═════ Given passage
Changing you will be the key to changing your life, and it’s not going to be an easy or painless process. There will be many more moments of sadness or discouragement along the way, but understand that some pain is not necessarily a bad thing.
Pain is just your subconscious mind trying to get your attention; you wouldn’t be as motivated to change yourself if it didn’t hurt a little.
It sounds to me like you're ready for a breakthrough. A breakthrough is defined as the act, result or place of surpassing an obstruction, and/or discovering something new.
Are you ready to learn something new and change yourself? Here are some ideas to get you started in that process:
1. Make sure you see yourself accurately.
Do you know who you are? Do you know that your value is infinite and absolute because you are a one-of-a-kind? Do you know that nothing you do or don’t do changes your value, because life is a classroom, not a testing center? Can you trust that you are right on track in your personal process of growing and learning? Do you realize you are bulletproof and nothing anyone else says or does can diminish you?
If not, get some expert help from a counselor or coach who can help you internalize these truths and improve your self-esteem. You might also read some self-help books or talk to other people who have turned breakdowns into breakthroughs and find out what they learned. Seeing yourself accurately is an important first step.
2. Make sure you see other people accurately.
If life is a classroom, then the people in your life are there for a specific reason: to help you become a better person. In order to teach you things, they are going to push your buttons, tick you off and let you see your faults and insecurities. This is what they are supposed to do — get used to it.
══════════
* _Your objective_:
Revise the passage on changing yourself, everything from "Are you ready" down to "important first step.", so that "counselor" is replaced by "therapist".
═════ Dataset section
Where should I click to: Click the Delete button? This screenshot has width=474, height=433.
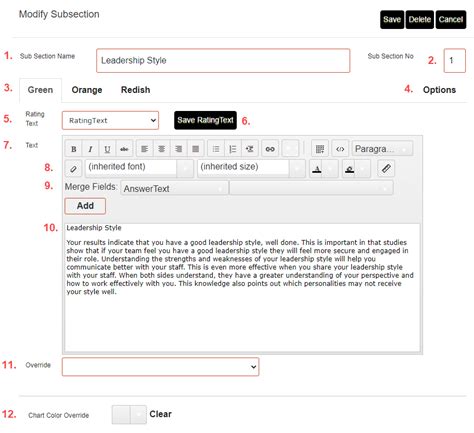(x=420, y=20)
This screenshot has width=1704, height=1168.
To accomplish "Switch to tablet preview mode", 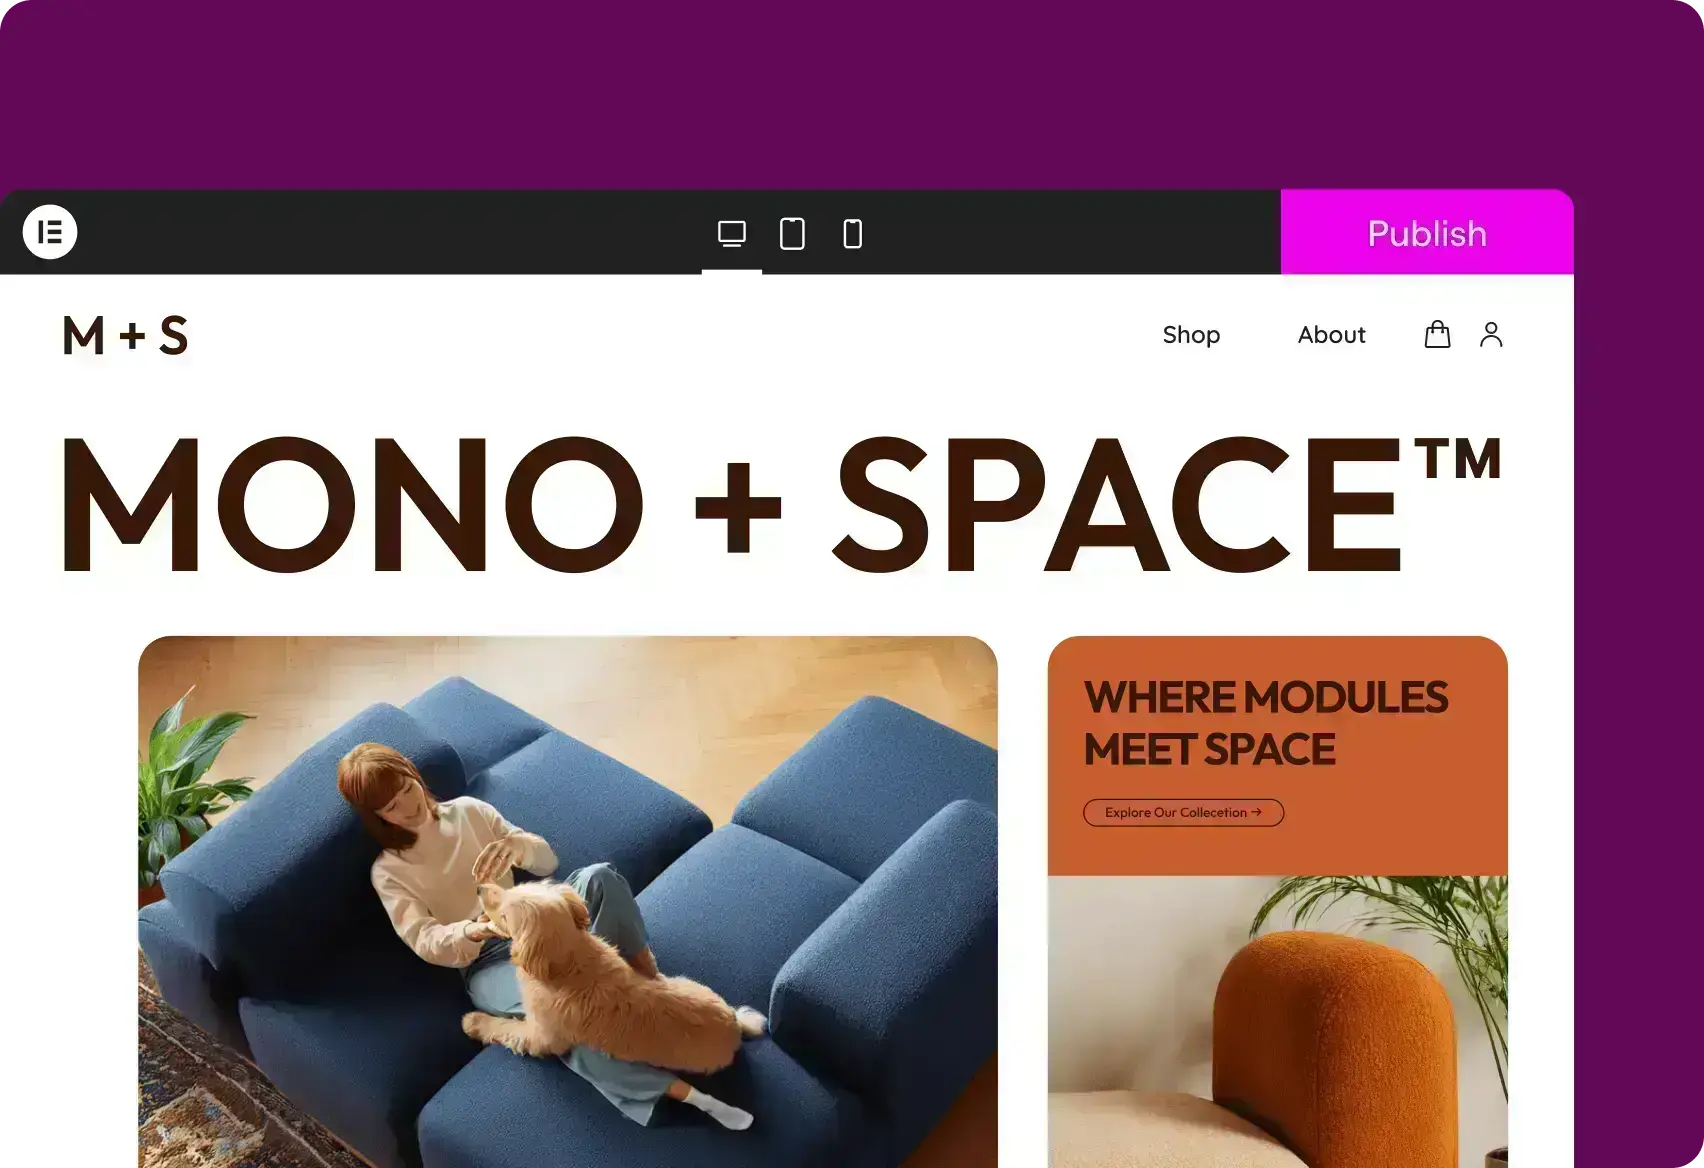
══════════
* _Task response_:
Are you ready to learn something new and change yourself? Here are some ideas to get you started in that process:
1. Make sure you see yourself accurately.
Do you know who you are? Do you know that your value is infinite and absolute because you are a one-of-a-kind? Do you know that nothing you do or don’t do changes your value, because life is a classroom, not a testing center? Can you trust that you are right on track in your personal process of growing and learning? Do you realize you are bulletproof and nothing anyone else says or does can diminish you?
If not, get some expert help from a therapist or coach who can help you internalize these truths and improve your self-esteem. You might also read some self-help books or talk to other people who have turned breakdowns into breakthroughs and find out what they learned. Seeing yourself accurately is an important first step.